_Exercise instructions_. Copy out every one of the following items word for word, keeping them in the same order.

Entries for locating words and elements

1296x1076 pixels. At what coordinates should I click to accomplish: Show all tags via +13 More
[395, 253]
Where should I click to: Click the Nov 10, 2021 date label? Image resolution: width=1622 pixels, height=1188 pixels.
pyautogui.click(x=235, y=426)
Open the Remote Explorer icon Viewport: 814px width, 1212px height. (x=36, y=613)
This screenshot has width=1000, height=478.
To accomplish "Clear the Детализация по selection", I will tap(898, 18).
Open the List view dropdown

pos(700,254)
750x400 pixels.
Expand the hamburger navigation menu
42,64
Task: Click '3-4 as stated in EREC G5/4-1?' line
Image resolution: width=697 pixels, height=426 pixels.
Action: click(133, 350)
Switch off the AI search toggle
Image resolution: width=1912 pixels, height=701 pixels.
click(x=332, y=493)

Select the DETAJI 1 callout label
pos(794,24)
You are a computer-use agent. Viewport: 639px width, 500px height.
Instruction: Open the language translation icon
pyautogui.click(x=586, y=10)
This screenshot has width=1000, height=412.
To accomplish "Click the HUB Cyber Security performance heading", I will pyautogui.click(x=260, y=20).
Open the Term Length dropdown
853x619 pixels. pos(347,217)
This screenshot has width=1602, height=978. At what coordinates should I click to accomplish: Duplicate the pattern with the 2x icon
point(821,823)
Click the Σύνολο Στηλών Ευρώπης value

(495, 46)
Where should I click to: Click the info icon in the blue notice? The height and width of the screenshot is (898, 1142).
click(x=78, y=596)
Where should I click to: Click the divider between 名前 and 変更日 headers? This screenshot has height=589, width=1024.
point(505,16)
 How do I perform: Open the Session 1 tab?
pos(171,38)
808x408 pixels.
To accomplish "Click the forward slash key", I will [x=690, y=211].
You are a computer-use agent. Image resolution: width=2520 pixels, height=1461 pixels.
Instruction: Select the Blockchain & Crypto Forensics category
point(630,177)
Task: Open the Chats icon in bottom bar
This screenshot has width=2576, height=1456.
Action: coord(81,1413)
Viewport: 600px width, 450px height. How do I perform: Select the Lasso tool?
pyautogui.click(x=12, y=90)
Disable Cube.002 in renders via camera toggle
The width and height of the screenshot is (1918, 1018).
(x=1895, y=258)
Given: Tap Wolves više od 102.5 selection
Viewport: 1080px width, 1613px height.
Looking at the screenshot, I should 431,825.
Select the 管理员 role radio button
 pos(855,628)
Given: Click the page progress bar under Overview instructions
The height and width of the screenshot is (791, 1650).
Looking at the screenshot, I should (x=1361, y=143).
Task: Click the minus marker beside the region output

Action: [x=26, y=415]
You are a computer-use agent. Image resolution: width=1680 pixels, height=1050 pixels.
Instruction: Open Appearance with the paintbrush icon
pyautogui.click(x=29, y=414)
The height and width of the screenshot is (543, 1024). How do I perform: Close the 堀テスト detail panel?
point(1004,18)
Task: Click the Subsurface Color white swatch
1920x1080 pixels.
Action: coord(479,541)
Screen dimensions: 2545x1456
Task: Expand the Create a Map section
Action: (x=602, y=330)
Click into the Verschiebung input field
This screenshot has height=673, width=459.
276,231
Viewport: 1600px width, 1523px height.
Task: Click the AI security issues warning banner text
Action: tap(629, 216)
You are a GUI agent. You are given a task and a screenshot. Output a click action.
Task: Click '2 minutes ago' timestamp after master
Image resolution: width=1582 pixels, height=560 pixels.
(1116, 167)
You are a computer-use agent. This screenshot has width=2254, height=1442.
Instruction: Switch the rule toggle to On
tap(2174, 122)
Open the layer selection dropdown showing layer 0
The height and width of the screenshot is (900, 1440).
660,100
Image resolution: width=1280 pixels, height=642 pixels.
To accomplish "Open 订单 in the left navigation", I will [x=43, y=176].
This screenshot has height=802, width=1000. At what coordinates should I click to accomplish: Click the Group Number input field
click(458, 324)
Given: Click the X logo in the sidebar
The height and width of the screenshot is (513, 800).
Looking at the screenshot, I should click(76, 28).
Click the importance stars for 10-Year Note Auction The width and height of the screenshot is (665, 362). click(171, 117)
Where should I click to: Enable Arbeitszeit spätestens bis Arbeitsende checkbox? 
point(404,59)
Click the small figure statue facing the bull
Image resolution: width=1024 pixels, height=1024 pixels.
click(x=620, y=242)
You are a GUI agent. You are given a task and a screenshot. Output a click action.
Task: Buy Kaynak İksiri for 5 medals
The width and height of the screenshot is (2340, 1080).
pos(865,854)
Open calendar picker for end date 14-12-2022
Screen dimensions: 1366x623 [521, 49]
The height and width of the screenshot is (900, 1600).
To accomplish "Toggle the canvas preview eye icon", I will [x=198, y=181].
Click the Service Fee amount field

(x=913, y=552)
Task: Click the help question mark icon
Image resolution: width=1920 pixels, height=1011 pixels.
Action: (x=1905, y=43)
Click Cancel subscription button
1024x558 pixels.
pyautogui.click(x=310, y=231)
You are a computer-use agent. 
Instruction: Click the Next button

_Exercise result_.
1296x1076 pixels. At what coordinates should I click to accomplish: Show all tags via +13 More
[395, 253]
Where should I click to: Click the Nov 10, 2021 date label? Image resolution: width=1622 pixels, height=1188 pixels.
pyautogui.click(x=235, y=426)
Open the Remote Explorer icon Viewport: 814px width, 1212px height. (x=36, y=613)
This screenshot has width=1000, height=478.
To accomplish "Clear the Детализация по selection", I will tap(898, 18).
Open the List view dropdown

pos(700,254)
750x400 pixels.
Expand the hamburger navigation menu
42,64
Task: Click '3-4 as stated in EREC G5/4-1?' line
Image resolution: width=697 pixels, height=426 pixels.
Action: click(133, 350)
Switch off the AI search toggle
Image resolution: width=1912 pixels, height=701 pixels.
click(x=332, y=493)

Select the DETAJI 1 callout label
pos(794,24)
You are a computer-use agent. Viewport: 639px width, 500px height.
Instruction: Open the language translation icon
pyautogui.click(x=586, y=10)
This screenshot has width=1000, height=412.
To accomplish "Click the HUB Cyber Security performance heading", I will pyautogui.click(x=260, y=20).
Open the Term Length dropdown
853x619 pixels. pos(347,217)
This screenshot has width=1602, height=978. At what coordinates should I click to accomplish: Duplicate the pattern with the 2x icon
point(821,823)
Click the Σύνολο Στηλών Ευρώπης value

(495, 46)
Where should I click to: Click the info icon in the blue notice? The height and width of the screenshot is (898, 1142).
click(x=78, y=596)
Where should I click to: Click the divider between 名前 and 変更日 headers? This screenshot has height=589, width=1024.
point(505,16)
 How do I perform: Open the Session 1 tab?
pos(171,38)
808x408 pixels.
To accomplish "Click the forward slash key", I will [x=690, y=211].
You are a computer-use agent. Image resolution: width=2520 pixels, height=1461 pixels.
Instruction: Select the Blockchain & Crypto Forensics category
point(630,177)
Task: Open the Chats icon in bottom bar
This screenshot has width=2576, height=1456.
Action: coord(81,1413)
Viewport: 600px width, 450px height. How do I perform: Select the Lasso tool?
pyautogui.click(x=12, y=90)
Disable Cube.002 in renders via camera toggle
The width and height of the screenshot is (1918, 1018).
(x=1895, y=258)
Given: Tap Wolves više od 102.5 selection
Viewport: 1080px width, 1613px height.
Looking at the screenshot, I should 431,825.
Select the 管理员 role radio button
 pos(855,628)
Given: Click the page progress bar under Overview instructions
The height and width of the screenshot is (791, 1650).
Looking at the screenshot, I should (x=1361, y=143).
Task: Click the minus marker beside the region output

Action: [x=26, y=415]
You are a computer-use agent. Image resolution: width=1680 pixels, height=1050 pixels.
Instruction: Open Appearance with the paintbrush icon
pyautogui.click(x=29, y=414)
The height and width of the screenshot is (543, 1024). How do I perform: Close the 堀テスト detail panel?
point(1004,18)
Task: Click the Subsurface Color white swatch
1920x1080 pixels.
Action: coord(479,541)
Screen dimensions: 2545x1456
Task: Expand the Create a Map section
Action: (x=602, y=330)
Click into the Verschiebung input field
This screenshot has height=673, width=459.
276,231
Viewport: 1600px width, 1523px height.
Task: Click the AI security issues warning banner text
Action: tap(629, 216)
You are a GUI agent. You are given a task and a screenshot. Output a click action.
Task: Click '2 minutes ago' timestamp after master
Image resolution: width=1582 pixels, height=560 pixels.
(1116, 167)
You are a computer-use agent. This screenshot has width=2254, height=1442.
Instruction: Switch the rule toggle to On
tap(2174, 122)
Open the layer selection dropdown showing layer 0
The height and width of the screenshot is (900, 1440).
660,100
Image resolution: width=1280 pixels, height=642 pixels.
To accomplish "Open 订单 in the left navigation", I will [x=43, y=176].
This screenshot has height=802, width=1000. At what coordinates should I click to accomplish: Click the Group Number input field
click(458, 324)
Given: Click the X logo in the sidebar
The height and width of the screenshot is (513, 800).
Looking at the screenshot, I should click(76, 28).
Click the importance stars for 10-Year Note Auction The width and height of the screenshot is (665, 362). click(171, 117)
Where should I click to: Enable Arbeitszeit spätestens bis Arbeitsende checkbox? 
point(404,59)
Click the small figure statue facing the bull
Image resolution: width=1024 pixels, height=1024 pixels.
click(x=620, y=242)
You are a GUI agent. You are given a task and a screenshot. Output a click action.
Task: Buy Kaynak İksiri for 5 medals
The width and height of the screenshot is (2340, 1080).
pos(865,854)
Open calendar picker for end date 14-12-2022
Screen dimensions: 1366x623 [521, 49]
The height and width of the screenshot is (900, 1600).
To accomplish "Toggle the canvas preview eye icon", I will [x=198, y=181].
Click the Service Fee amount field

(x=913, y=552)
Task: Click the help question mark icon
Image resolution: width=1920 pixels, height=1011 pixels.
Action: (x=1905, y=43)
Click Cancel subscription button
1024x558 pixels.
pyautogui.click(x=310, y=231)
You are a computer-use agent. 
Instruction: Click the Next button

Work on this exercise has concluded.